Stored items:
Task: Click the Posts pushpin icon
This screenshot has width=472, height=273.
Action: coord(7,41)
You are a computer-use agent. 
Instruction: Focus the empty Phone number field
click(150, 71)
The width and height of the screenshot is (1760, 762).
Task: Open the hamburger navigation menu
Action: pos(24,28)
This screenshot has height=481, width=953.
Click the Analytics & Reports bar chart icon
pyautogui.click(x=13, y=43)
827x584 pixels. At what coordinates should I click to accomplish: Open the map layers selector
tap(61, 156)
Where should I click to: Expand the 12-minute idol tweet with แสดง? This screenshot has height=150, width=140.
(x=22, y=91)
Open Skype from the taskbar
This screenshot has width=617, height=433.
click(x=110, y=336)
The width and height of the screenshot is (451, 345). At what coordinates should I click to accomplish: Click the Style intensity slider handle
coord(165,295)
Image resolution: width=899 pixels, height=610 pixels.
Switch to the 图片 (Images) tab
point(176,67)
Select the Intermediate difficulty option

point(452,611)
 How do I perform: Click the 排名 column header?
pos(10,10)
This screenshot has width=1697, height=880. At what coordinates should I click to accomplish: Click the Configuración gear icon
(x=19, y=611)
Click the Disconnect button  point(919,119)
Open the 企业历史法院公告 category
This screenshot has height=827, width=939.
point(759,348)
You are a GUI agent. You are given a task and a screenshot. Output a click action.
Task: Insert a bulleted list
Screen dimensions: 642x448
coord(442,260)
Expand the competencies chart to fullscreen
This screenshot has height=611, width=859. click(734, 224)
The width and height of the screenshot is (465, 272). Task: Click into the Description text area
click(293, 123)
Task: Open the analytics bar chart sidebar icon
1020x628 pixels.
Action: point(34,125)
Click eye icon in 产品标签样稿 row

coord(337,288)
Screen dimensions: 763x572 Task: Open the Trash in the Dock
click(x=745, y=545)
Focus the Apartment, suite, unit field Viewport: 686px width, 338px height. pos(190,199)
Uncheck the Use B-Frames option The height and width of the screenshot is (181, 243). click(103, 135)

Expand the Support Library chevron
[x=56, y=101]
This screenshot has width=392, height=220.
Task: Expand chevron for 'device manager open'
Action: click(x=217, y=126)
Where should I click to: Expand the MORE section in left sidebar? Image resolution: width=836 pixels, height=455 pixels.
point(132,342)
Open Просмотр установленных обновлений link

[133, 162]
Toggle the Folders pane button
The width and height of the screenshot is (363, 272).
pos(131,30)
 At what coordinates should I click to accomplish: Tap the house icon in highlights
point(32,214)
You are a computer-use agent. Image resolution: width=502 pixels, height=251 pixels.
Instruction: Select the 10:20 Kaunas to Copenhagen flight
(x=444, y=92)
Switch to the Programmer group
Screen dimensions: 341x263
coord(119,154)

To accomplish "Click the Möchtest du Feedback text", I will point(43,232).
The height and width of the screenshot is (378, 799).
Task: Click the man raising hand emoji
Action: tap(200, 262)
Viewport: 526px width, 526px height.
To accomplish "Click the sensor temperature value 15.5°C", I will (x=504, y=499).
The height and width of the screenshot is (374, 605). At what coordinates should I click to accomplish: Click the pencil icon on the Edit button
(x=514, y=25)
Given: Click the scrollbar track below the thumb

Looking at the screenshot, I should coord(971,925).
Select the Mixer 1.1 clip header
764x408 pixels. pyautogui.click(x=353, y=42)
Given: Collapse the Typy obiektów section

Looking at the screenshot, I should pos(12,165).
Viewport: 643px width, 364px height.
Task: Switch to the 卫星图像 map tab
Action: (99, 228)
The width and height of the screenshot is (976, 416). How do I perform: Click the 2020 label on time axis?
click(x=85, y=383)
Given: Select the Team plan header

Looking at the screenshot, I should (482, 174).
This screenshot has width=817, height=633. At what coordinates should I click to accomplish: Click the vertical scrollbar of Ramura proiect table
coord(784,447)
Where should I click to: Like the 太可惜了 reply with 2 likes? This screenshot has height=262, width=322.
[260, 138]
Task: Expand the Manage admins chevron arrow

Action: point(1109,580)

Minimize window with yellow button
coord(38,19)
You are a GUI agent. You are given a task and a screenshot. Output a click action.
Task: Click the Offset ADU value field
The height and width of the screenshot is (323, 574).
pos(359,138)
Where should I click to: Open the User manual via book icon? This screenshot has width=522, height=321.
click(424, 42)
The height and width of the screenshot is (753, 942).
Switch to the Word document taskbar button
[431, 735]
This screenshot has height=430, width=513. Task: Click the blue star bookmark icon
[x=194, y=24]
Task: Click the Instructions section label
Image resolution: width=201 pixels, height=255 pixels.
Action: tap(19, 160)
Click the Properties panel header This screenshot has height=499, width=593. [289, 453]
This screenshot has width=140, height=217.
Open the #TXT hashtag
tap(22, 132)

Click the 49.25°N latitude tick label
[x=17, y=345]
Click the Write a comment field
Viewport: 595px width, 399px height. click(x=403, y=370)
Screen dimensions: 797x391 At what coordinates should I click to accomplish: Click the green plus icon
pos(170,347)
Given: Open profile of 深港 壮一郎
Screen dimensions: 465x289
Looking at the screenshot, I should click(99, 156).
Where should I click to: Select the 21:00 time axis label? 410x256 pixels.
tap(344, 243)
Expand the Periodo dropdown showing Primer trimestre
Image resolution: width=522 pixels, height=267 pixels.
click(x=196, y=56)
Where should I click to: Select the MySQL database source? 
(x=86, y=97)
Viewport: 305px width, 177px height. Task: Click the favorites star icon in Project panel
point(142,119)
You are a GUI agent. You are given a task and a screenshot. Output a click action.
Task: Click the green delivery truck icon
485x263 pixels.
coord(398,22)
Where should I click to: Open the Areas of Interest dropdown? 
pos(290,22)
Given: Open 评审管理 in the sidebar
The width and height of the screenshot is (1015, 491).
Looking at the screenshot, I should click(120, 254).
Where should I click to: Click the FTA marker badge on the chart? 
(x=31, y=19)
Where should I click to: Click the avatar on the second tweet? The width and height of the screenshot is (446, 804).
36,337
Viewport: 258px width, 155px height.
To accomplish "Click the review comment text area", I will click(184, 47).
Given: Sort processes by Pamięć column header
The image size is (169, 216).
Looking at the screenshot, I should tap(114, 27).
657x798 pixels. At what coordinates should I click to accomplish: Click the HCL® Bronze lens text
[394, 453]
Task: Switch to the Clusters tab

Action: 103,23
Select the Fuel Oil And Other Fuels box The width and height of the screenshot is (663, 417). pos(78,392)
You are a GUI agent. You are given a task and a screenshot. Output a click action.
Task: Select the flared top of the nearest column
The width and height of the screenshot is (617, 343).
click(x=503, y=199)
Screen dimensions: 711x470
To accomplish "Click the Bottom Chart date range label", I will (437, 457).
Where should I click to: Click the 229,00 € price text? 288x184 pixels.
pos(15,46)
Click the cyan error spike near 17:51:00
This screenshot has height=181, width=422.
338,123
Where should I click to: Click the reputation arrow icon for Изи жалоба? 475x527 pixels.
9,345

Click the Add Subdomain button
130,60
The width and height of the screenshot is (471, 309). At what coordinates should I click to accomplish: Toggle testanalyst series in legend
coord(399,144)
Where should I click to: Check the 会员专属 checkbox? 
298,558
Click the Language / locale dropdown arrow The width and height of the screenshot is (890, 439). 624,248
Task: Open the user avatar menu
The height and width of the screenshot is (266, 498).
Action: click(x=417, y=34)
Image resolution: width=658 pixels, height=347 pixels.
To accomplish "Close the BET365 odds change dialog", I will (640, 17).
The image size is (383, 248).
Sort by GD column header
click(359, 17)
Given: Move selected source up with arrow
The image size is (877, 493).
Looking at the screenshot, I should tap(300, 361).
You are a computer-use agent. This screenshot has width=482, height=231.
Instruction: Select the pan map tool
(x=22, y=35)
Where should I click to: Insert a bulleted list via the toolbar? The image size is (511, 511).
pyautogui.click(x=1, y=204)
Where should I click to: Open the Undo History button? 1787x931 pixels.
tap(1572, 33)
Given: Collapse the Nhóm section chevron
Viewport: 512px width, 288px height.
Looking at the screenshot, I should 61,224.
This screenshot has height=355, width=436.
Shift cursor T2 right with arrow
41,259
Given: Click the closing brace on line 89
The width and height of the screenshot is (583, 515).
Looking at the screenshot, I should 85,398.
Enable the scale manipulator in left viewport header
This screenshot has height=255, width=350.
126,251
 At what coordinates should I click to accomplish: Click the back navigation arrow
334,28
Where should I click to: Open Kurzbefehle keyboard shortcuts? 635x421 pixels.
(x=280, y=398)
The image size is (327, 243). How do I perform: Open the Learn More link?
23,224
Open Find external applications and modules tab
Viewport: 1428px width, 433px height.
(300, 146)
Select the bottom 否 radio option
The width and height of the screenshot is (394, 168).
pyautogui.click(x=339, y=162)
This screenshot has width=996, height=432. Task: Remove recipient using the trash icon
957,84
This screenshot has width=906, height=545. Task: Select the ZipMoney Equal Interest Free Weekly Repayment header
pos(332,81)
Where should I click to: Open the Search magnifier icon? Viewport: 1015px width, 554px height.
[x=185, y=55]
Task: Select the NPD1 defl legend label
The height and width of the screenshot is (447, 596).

## Problem
Go line by line through the data, copying each one that contains the word "value".

## Answer for the task
To accomplish "Click the sensor temperature value 15.5°C", I will (x=504, y=499).
Task: Click the Offset ADU value field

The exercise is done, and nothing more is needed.